Abraham Mar Stephanos (born 11 June 1969) is a Metropolitan of the Malankara Orthodox Syrian Church and currently serves as the Metropolitan of the UK, Europe and Africa Malankara Orthodox Diocese.

==Early life and education==
Abraham Mar Stephanos was born on 11 June 1969 in Mylapra, Kerala, India, to K. A. Thomas and Annamma.

He completed his primary education at Seventh Day Adventist School, Pathanamthitta, and later studied at Marthoma High School. He pursued his pre-degree and bachelor's degree in Mathematics at Catholicate College, Pathanamthitta.

He undertook theological studies at the Orthodox Theological Seminary, Kottayam (Old Seminary), where he completed his Bachelor of Divinity (B.D.) and Graduate in Sacred Theology (G.S.T.). He later earned a Master of Theology (M.Th.) from the Federation of Free Research and Related Centres (FFRRC), and an M.A. in Late Antiquity and Byzantine Studies from King's College London.

==Ordained ministry==
He was ordained as a sub-deacon in 1998 by Kuriakose Mar Clemis Metropolitan at Mar Baselios Dayara, Pathanamthitta. In 1999, he was ordained as a deacon by Baselios Mar Thoma Mathews II at the Old Seminary, Kottayam.
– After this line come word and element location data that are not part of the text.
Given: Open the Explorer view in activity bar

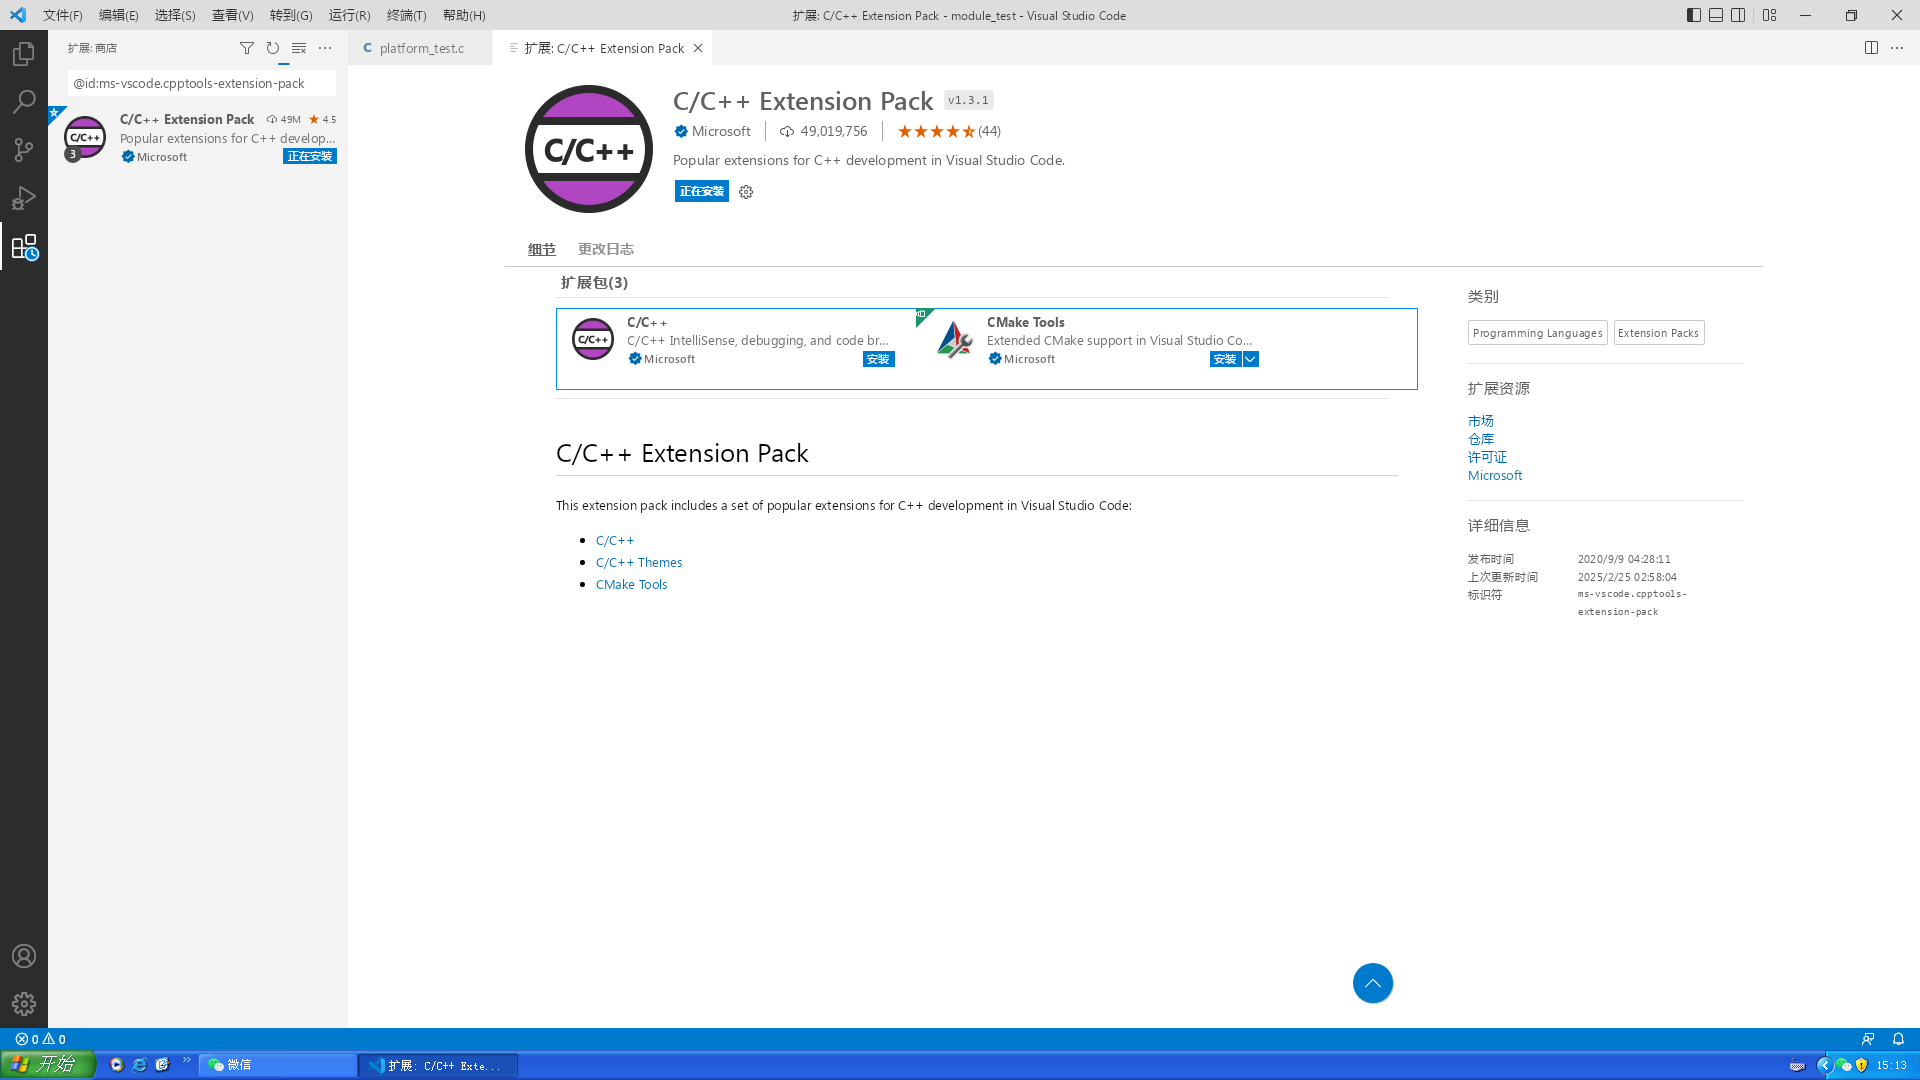Looking at the screenshot, I should (24, 54).
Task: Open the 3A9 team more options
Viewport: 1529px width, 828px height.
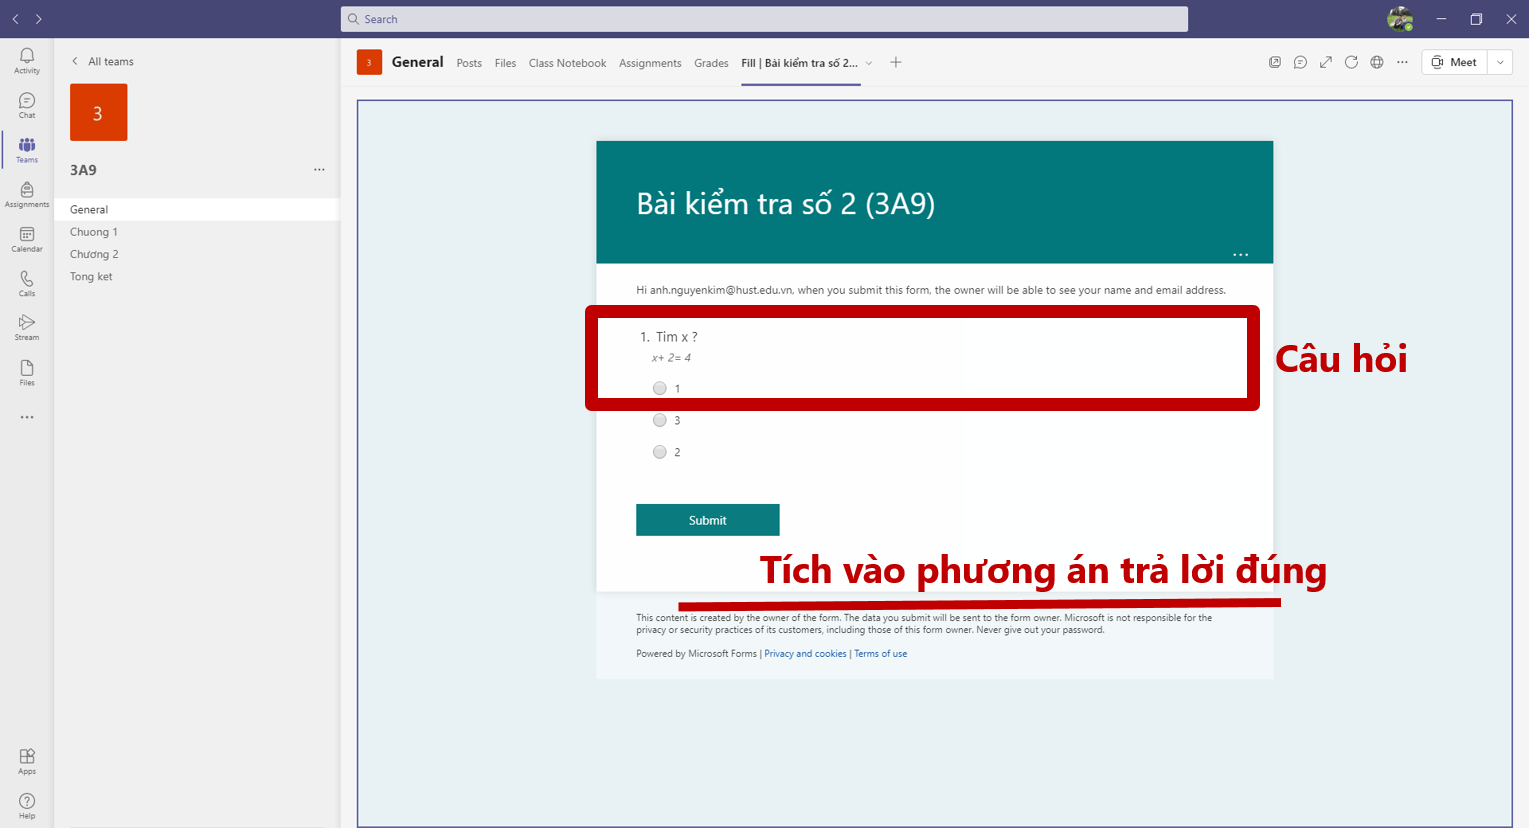Action: pyautogui.click(x=319, y=170)
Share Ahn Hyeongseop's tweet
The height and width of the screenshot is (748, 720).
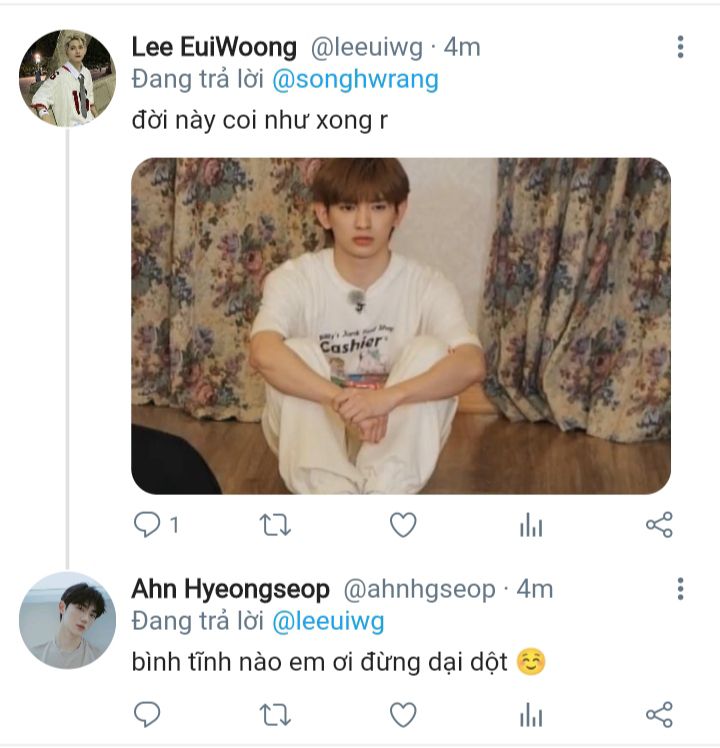659,714
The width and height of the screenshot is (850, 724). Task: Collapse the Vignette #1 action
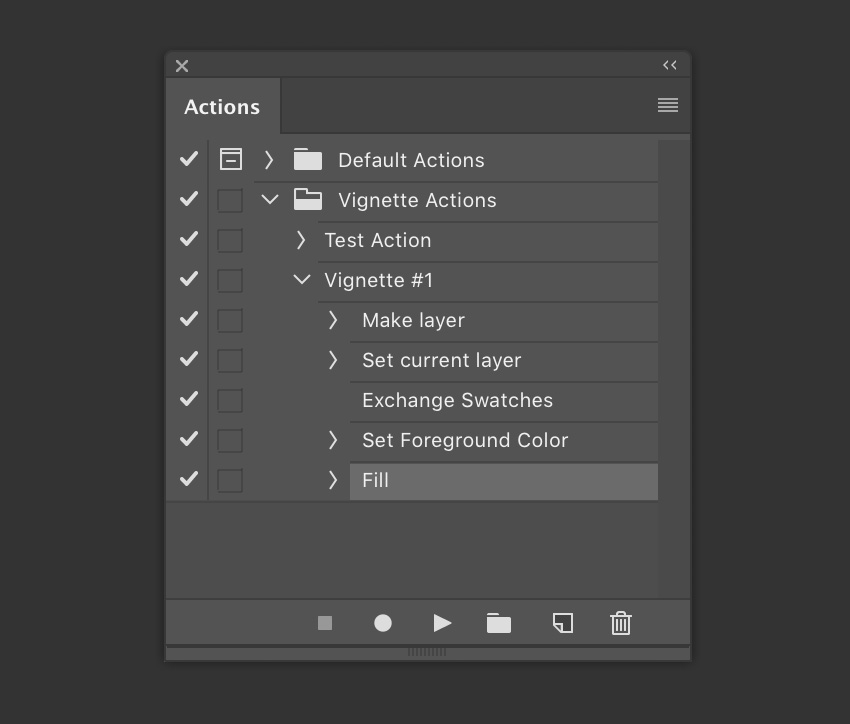coord(301,280)
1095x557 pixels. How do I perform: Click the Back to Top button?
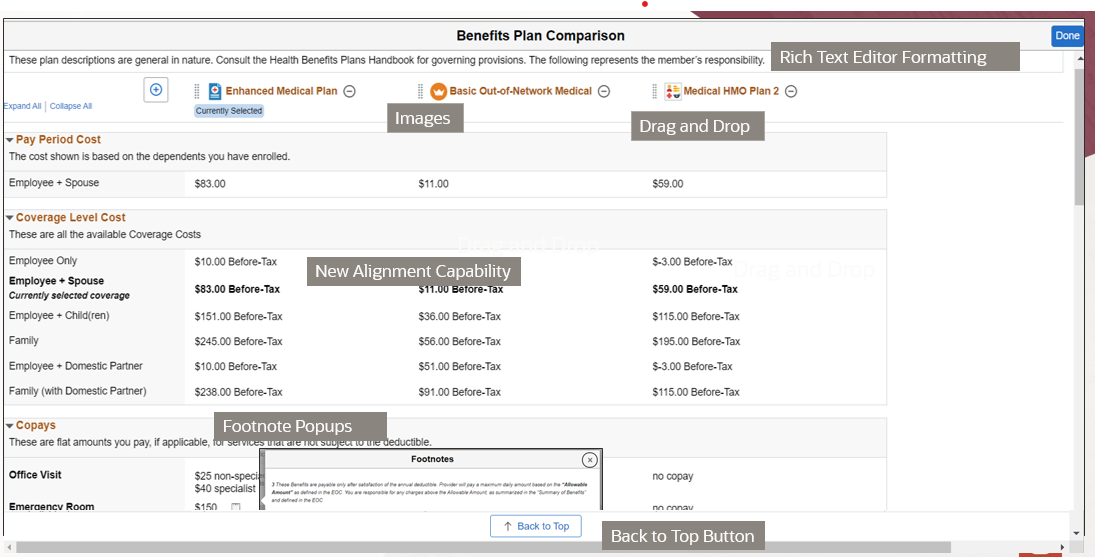point(536,526)
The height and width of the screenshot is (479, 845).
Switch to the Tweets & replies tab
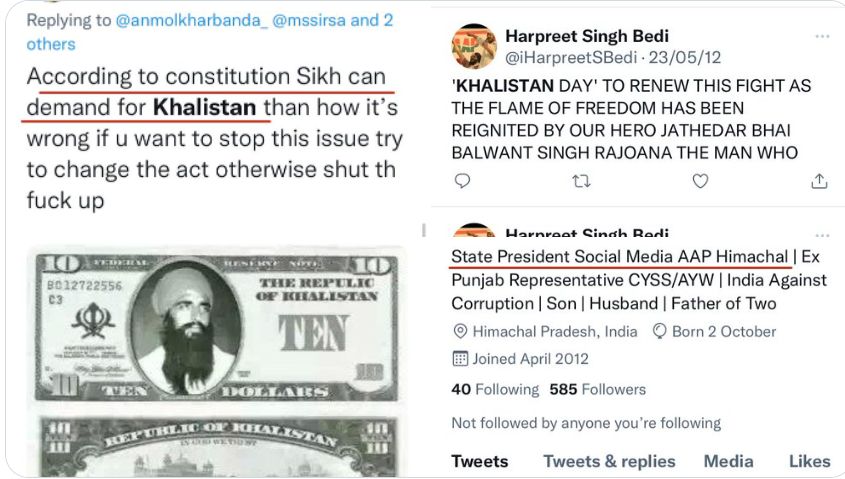click(x=609, y=461)
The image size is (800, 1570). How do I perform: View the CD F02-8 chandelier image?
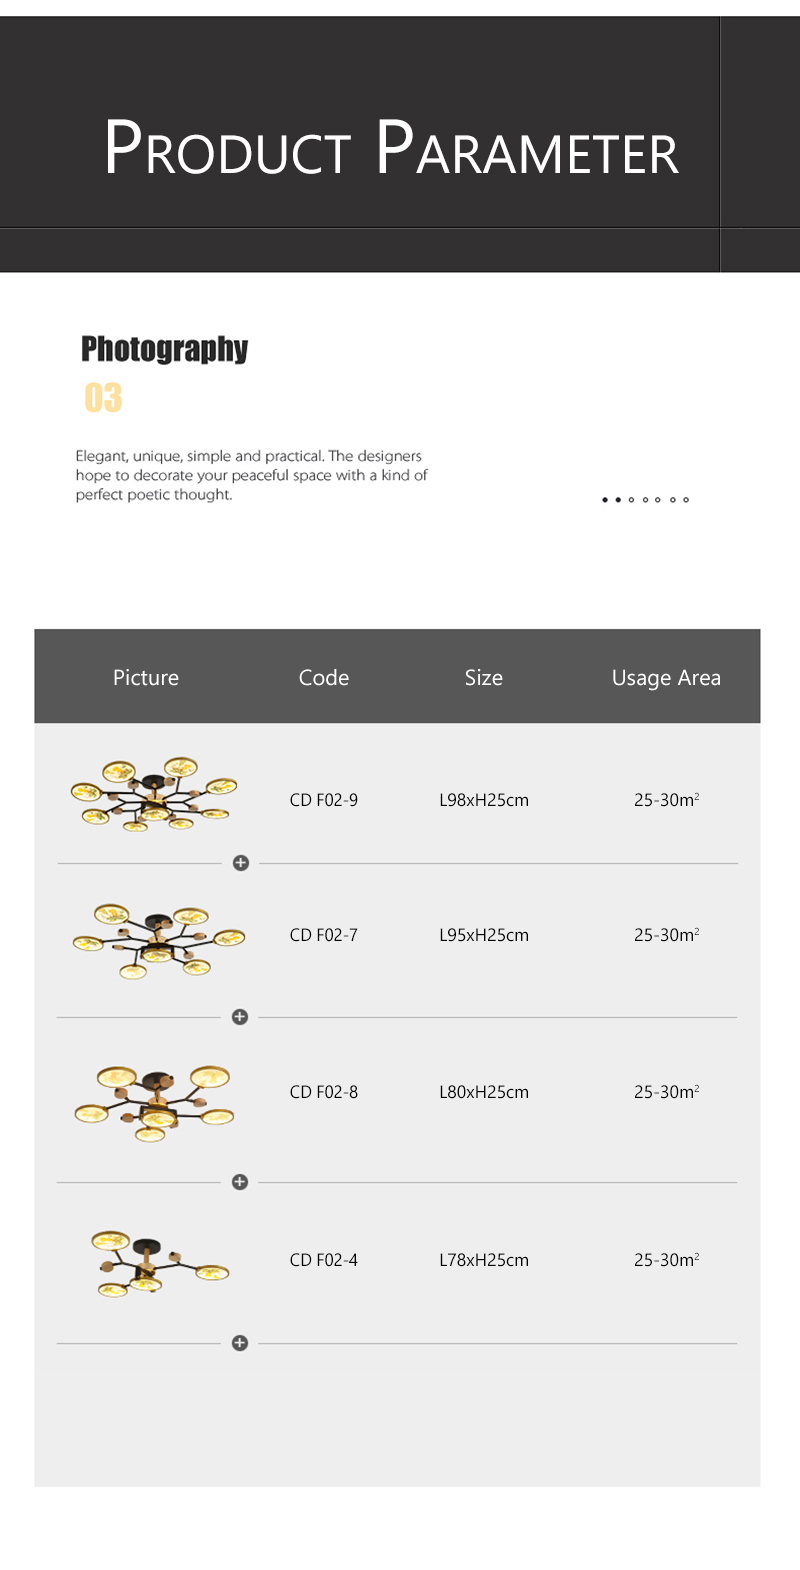coord(154,1102)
He was ordained to the priesthood on 8 April 2000 by Kuriakose Mar Clemis Metropolitan at St. George Orthodox Church, Mylapra.

==Episcopal ministry==
Abraham Mar Stephanos was elected as a Metropolitan candidate by the Malankara Syrian Christian Association on 25 February 2022 at Kolenchery.

He was elevated to the rank of Ramban on 2 June 2022 at Parumala Seminary. He was consecrated as Metropolitan on 28 July 2022 at St. Mary’s Cathedral, Pazhanji, by Baselios Marthoma Mathews III, and was given the episcopal name Mar Stephanos.

He currently serves as the Metropolitan of the UK, Europe, and Africa Diocese of the Malankara Orthodox Syrian Church.

==Other roles==
He serves as the President of OASSIS (Orthodox Association for Spiritual Support to International Students).